This is the first of what will be several posts over the next week or two speculating on what might have been different for US foreign policy and international affairs had Hillary Clinton won the presidency. This first piece focuses on US-Russia relations.
After 188 days of the Trump presidency and counting, we have a pretty good idea of what his foreign policy is like. Simply put, it ain’t pretty.¹
But what would foreign policy have looked like with Hillary Clinton in the White House? At least one analyst suggests it might not have been all that different. Let me suggest otherwise.
It is also true, however, that some developments would have unfolded more or less in the same way that they have under President Trump. Any American president has only limited influence on the ebb and flow of global relations, and so some problems which we might be tempted to lay at Trump’s feet likely would have happened anyway, regardless of who is in the White House. I’m looking at you, North Korea.
With that disclaimer in place, here we go:
Given the unfolding revelations of the extent of Russian efforts to tip the 2016 election to Donald Trump, US-Russia relations are at their lowest point since the Cold War. Russian Ambassador Sergy Kislyak, who was accused of coordinating secret contacts between the Trump campaign and Russian intelligence operatives, announced his retirement and immediate return to Moscow. The Clinton Administration had privately warned the Kremlin that Kislyak and other Russian diplomats would be formally expelled if Kislyak did not voluntarily step down.
Clinton has also warned that the United States will not hesitate to retaliate should Moscow attempt to undermine the 2018 midterm elections.
The Justice Department has announced the creation of a special task force targeting suspected Russian money laundering operations involving real estate transactions in New York and south Florida. The task force is headed up by New York US Attorney Preet Bharra.
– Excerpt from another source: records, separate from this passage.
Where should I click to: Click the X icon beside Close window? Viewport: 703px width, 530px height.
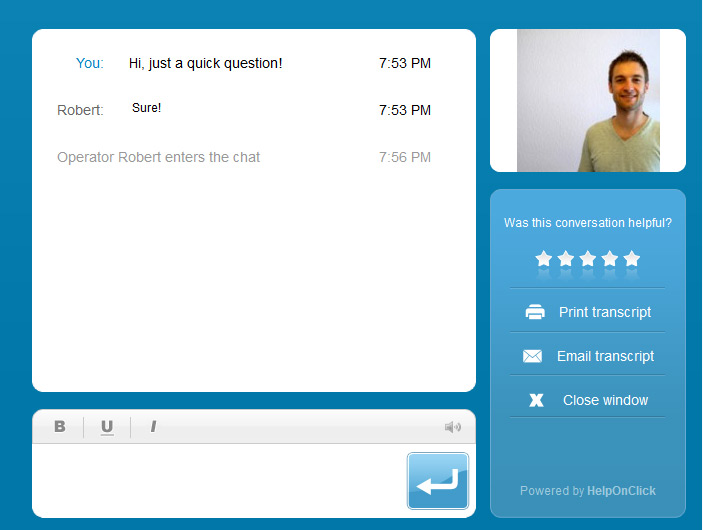tap(536, 400)
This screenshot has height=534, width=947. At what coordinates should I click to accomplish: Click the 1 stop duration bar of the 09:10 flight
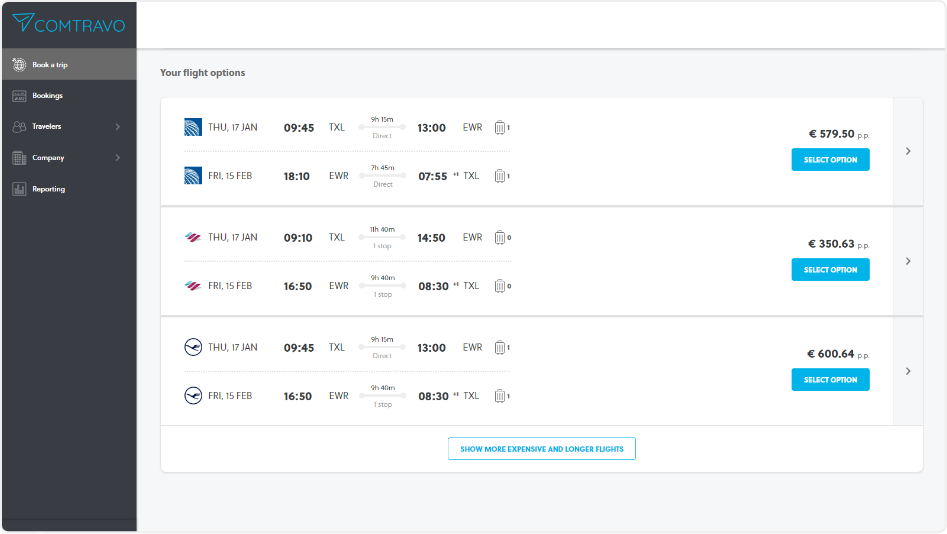[382, 238]
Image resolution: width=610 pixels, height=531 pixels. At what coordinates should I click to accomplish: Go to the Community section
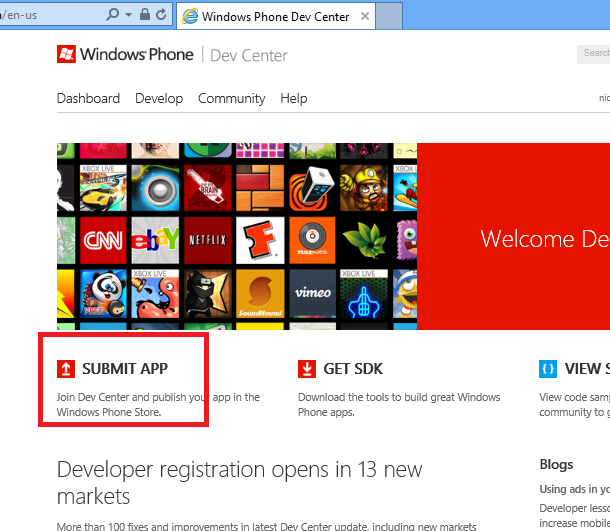[x=231, y=98]
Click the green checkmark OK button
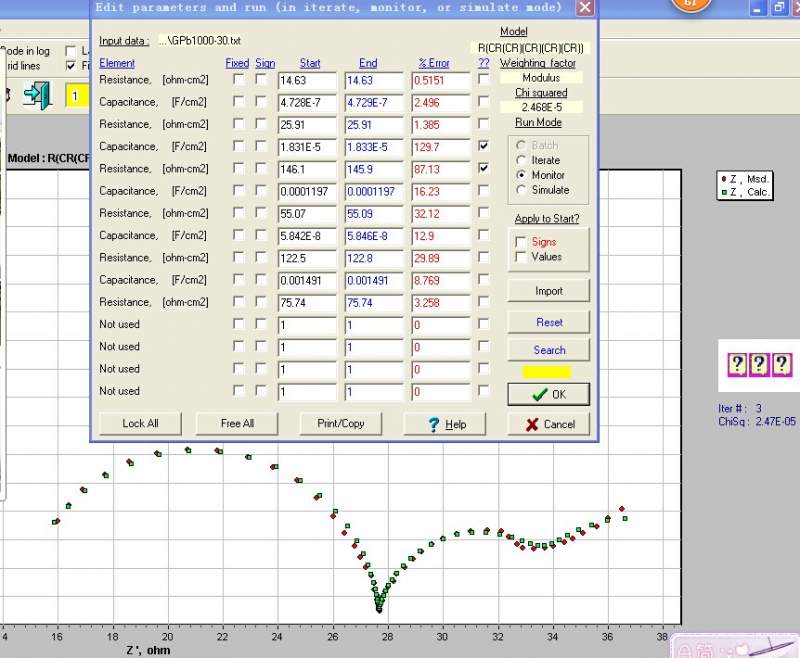Screen dimensions: 800x658 point(548,394)
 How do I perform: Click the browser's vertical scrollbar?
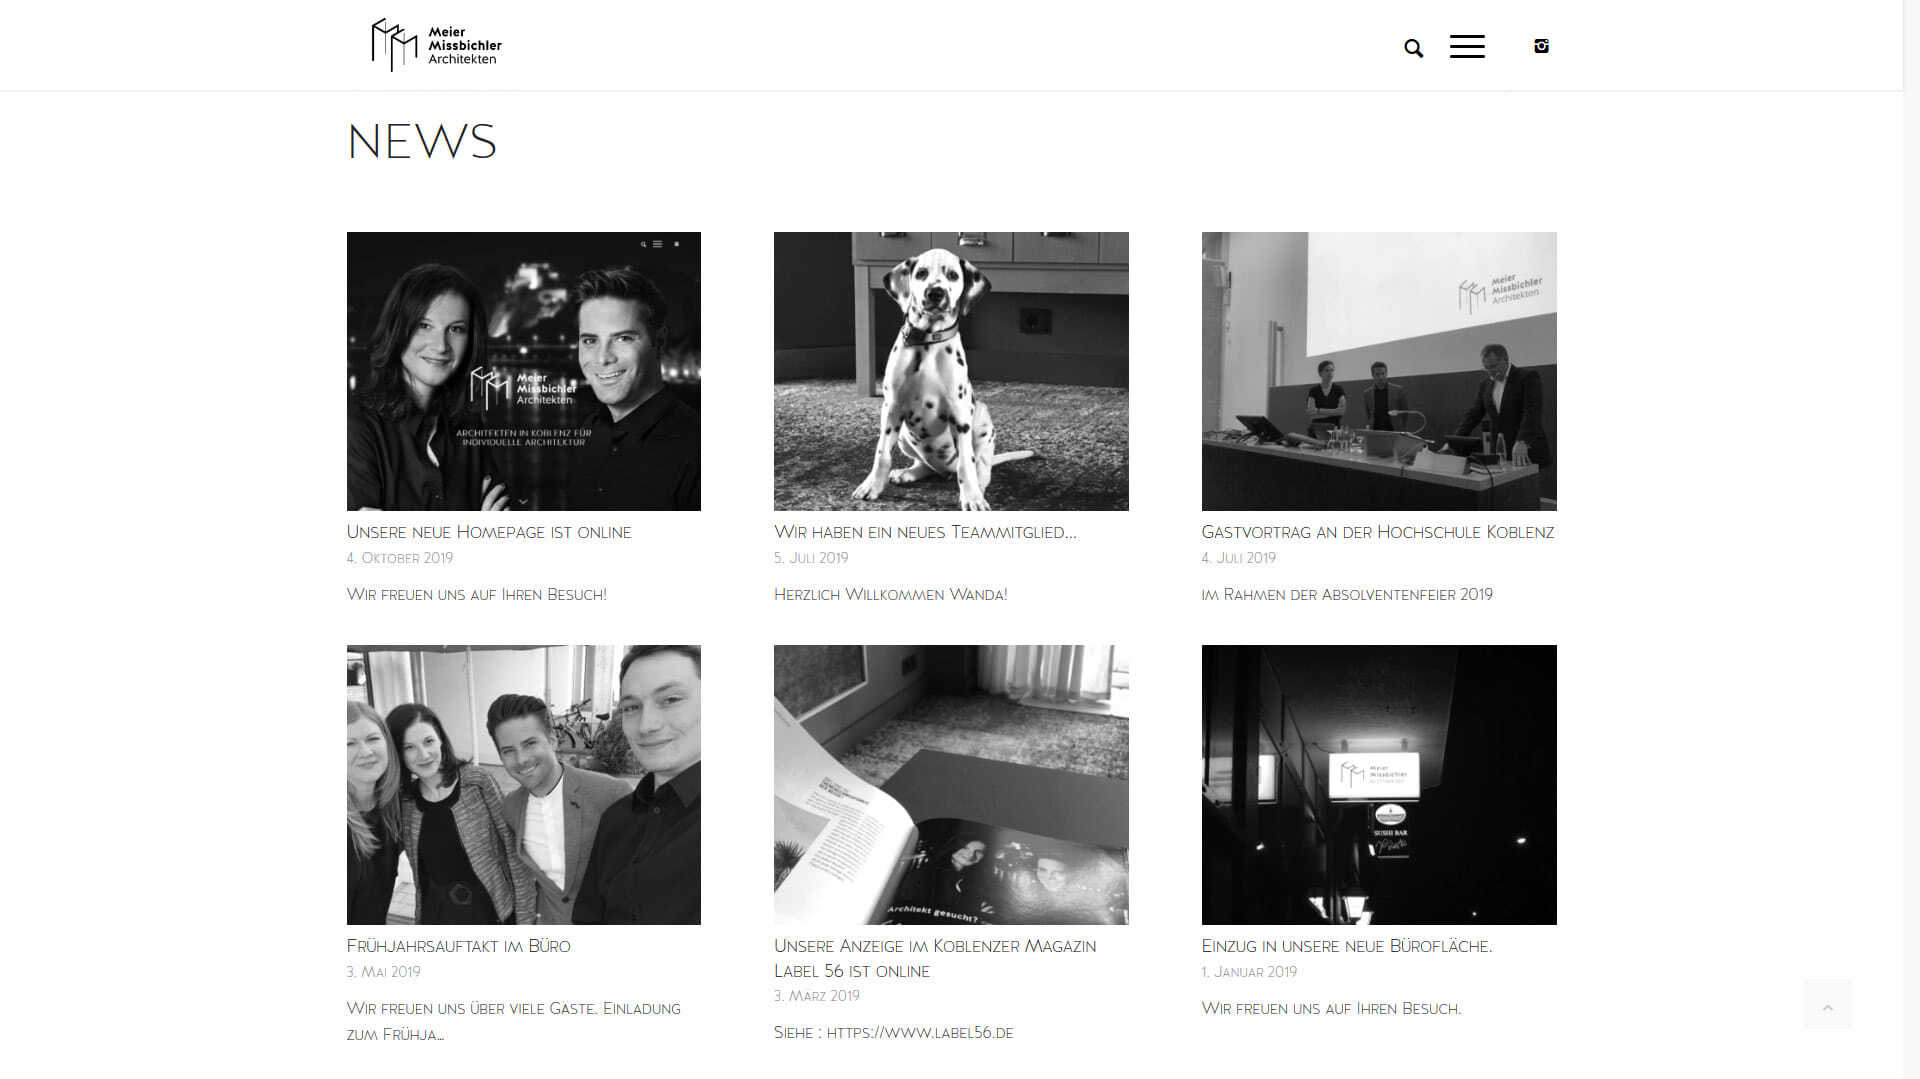(x=1911, y=540)
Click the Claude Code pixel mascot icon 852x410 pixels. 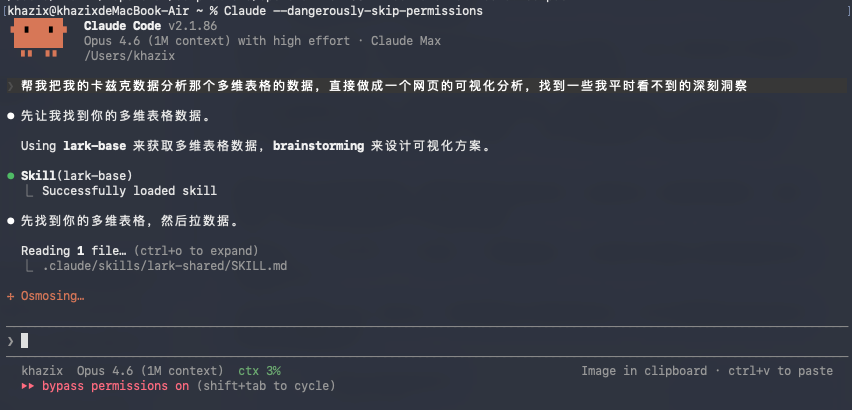(39, 39)
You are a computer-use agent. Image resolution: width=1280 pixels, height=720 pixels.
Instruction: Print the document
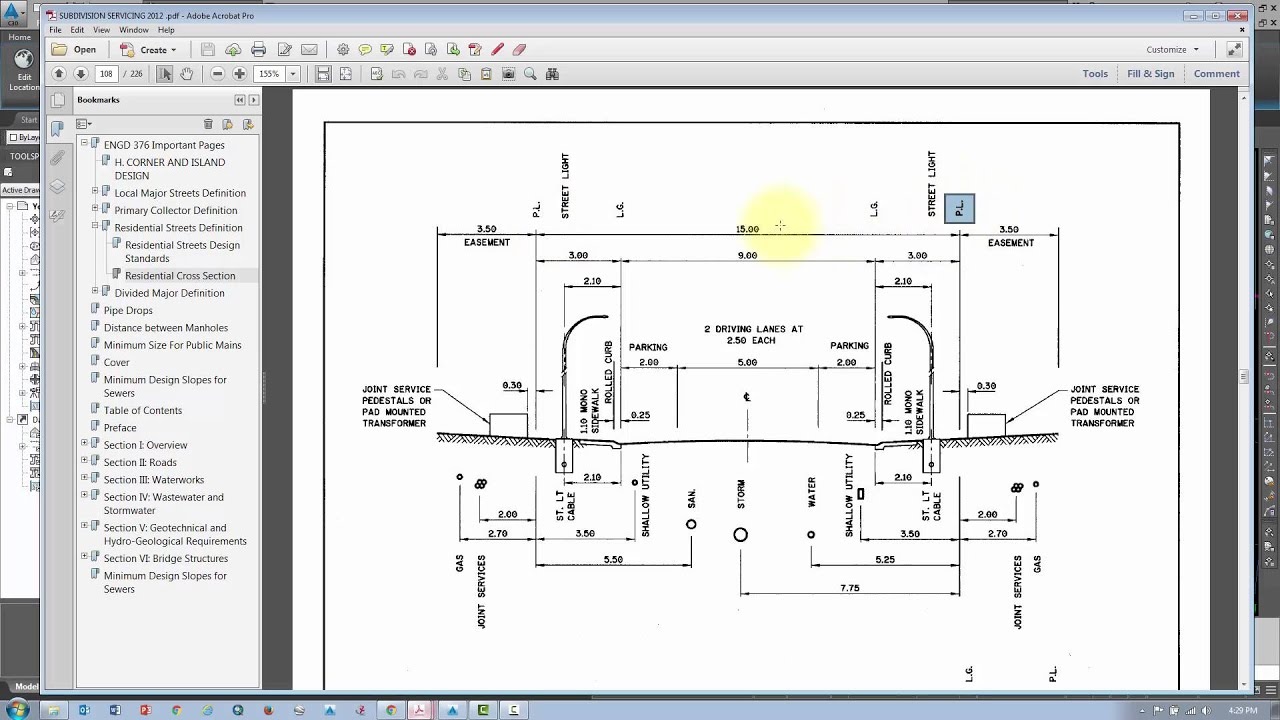pos(259,49)
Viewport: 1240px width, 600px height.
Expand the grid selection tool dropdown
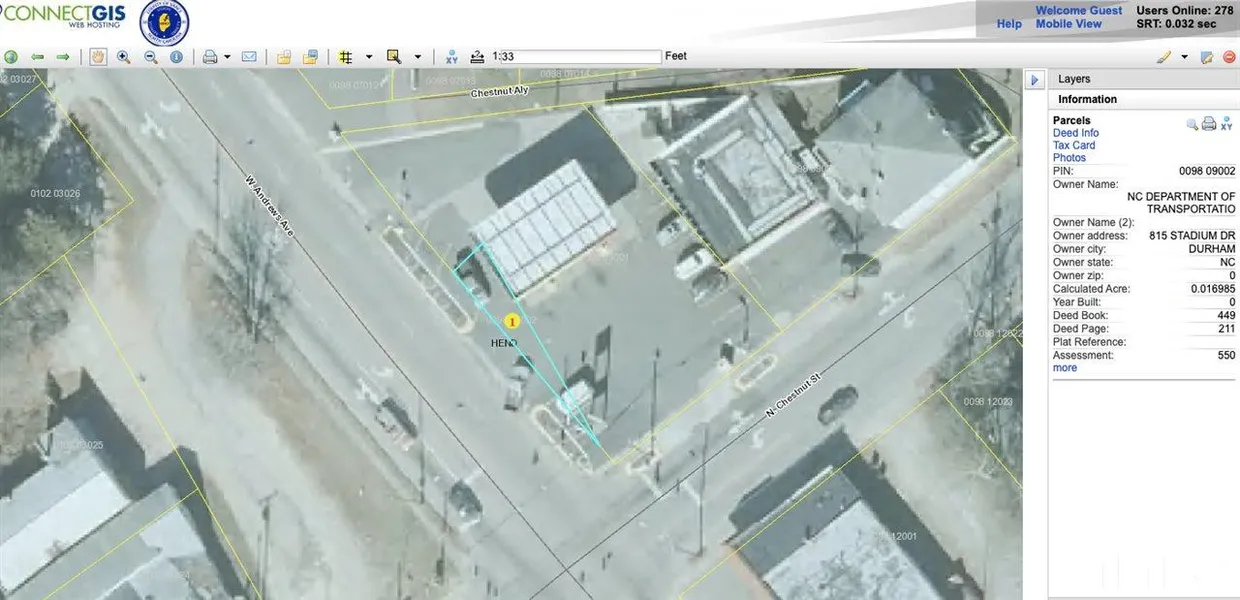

Sanctions against Russia put in place by the Obama Administration immediately after the election remain in place, and President Clinton has vowed to impose even tougher sanctions, though she faces opposition from the Republican-controlled Congress which accuses her of targeting Russia and the former Trump campaign to distract attention from new congressional investigations into the Clinton Foundation’s ties to foreign interests and her handling of classified information as Secretary of State.
The Putin government has responded by expelling 30 US diplomats, closing the offices of American news agencies, expelling US journalists, and intensifying a crackdown on civil society, pro-democracy, and human rights organizations which the Kremlin accuse of serving as agents of Western provocation. It has also openly increased its support for and assistance to pro-Russian separatists in eastern Ukraine.
Large-scale Russian military exercises in Belarus have been scheduled for September and, given Moscow’s tendency to “train exactly as they intend to fight,” are widely understood to be a dry run for military action against NATO.
The Kremlin has also ended all cooperation with and coordination between Russian military forces supporting the Assad regime in Syria and US forces supporting anti-Assad groups fighting ISIS, warning the United States that it would not be responsible for any “mishaps” that could occur between US and Russian forces operating in the Syrian battlespace.
At the NATO summit in May, President Clinton reiterated America’s commitment to the alliance and the principle of collective security expressed in Article 5 of the NATO Charter. She was responding both to criticism that the Obama Administration had been insufficiently forceful in standing for the defense of Europe, and seeking to calm fears raised in Europe by a presidential campaign in which NATO often served as Donald Trump’s punching bag.
In a tough speech at the dedication of the 9/11 and Article 5 Memorials at NATO headquarters, Clinton warned Putin against engaging in “dangerous military adventurism” in the Baltic States or Central Europe, proclaiming: “There will be no more Crimeas on my watch.”
Clinton also announced what she called “Cyber Article 5,” declaring that the principle of collective security must extend to the cyber arena. She called on NATO to expand the capabilities and scope of responsibilities of NATO’s Cooperative Cyber Defense Centre of Excellence, stating that cyber intrusion or interference in the electoral systems or democratic process in any NATO member must be met with combined cyber countermeasures from the rest of the alliance.
At the G-20 summit meeting earlier this month in Hamburg, Clinton joined 18 other heads of state, dubbed the G-19 by the news media, in issuing a joint declaration denouncing interference in the domestic politics of any democratic state. Russian President Putin conspicuously declined to attach his name to the statement.
To summarize, under President Clinton relations between the United States and Russia are at their lowest point in decades. Putin’s longstanding hatred of Clinton, coupled with her administration’s forceful response to Russian efforts to elect Donald Trump, have set in motion a 21st century Cold War.
¹The hyperlink will take you to a special issue of Foreign Affairs with links to a series of articles by highly regarded foreign policy analysts and scholars. The title of the project, “Present at the Destruction,” gives you some advance idea of what you’ll read there.